Search code examples
c++boostiteratorstdrandom-access

C++ random access iterators for containers with elements loaded on demand


I'm currently working on a small project which requires loading messages from a file. The messages are stored sequentially in the file and files can become huge, so loading the entire file content into memory is unrewarding.

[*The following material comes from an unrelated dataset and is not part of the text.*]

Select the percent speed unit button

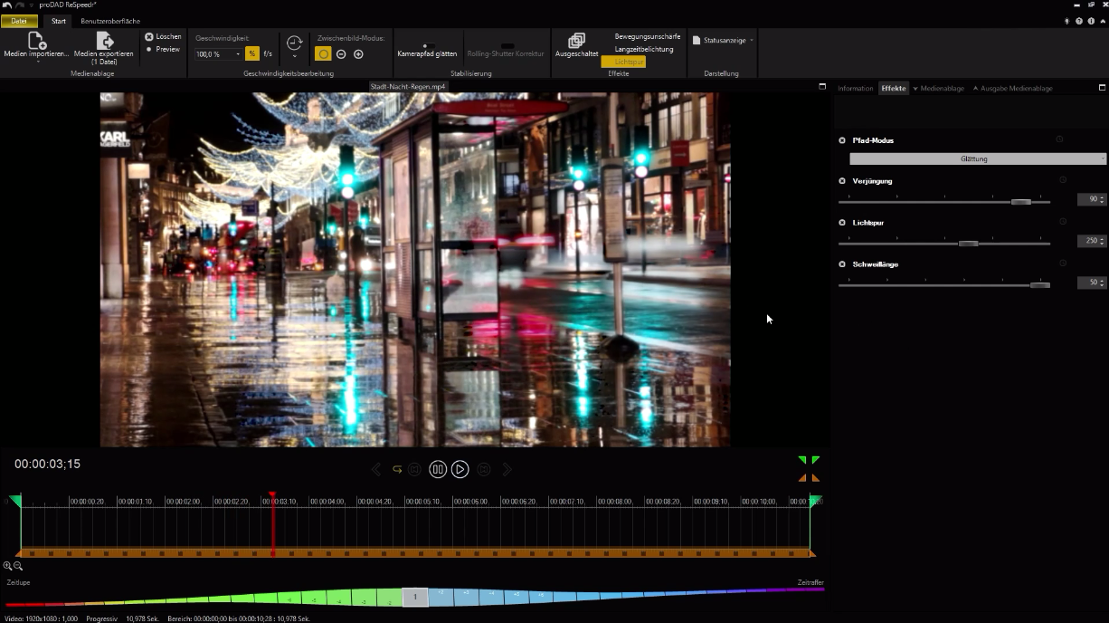pyautogui.click(x=252, y=54)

Therefore we decided to implement a FileReader class that is capable of moving to specific elements in the file quickly and load them on request. Commonly used something along the following lines

SpecificMessage m;
FileReader fr;
fr.open("file.bin");
fr.moveTo(120); // Move to Message #120
fr.read(&m);    // Try deserializing as SpecificMessage 

The FileReader per se works great. Therefore we thought about adding STL compliant iterator support as well: A random access iterator that provides read-only references to specific messages. Used in the following way

for (auto iter = fr.begin<SpecificMessage>(); iter != fr.end<SpecificMessage>(); ++iter) {
  // ...
}

Remark: the above assumes that the file only contains messages of type SpecificMessage. We've been using boost::iterator_facade to simplify the implementation.

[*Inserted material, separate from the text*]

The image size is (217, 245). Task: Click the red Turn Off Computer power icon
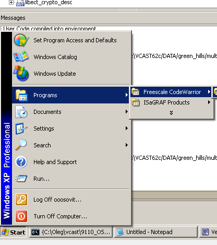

Now my question boils down to: how to implement the iterator correctly? Since FileReader does not actually hold a sequence of messages internally, but loads them on request.

What we've tried so far:

Storing the message as an iterator member

This approach stores the message in the iterator instance. Which works great for simple use-cases but fails for more complex uses. E.g. std::reverse_iterator has a dereference operation that looks like this

 reference operator*() const
 {  // return designated value
   _RanIt _Tmp = current;
   return (*--_Tmp);
 }

This breaks our approach as a reference to a message from a temporary iterator is returned.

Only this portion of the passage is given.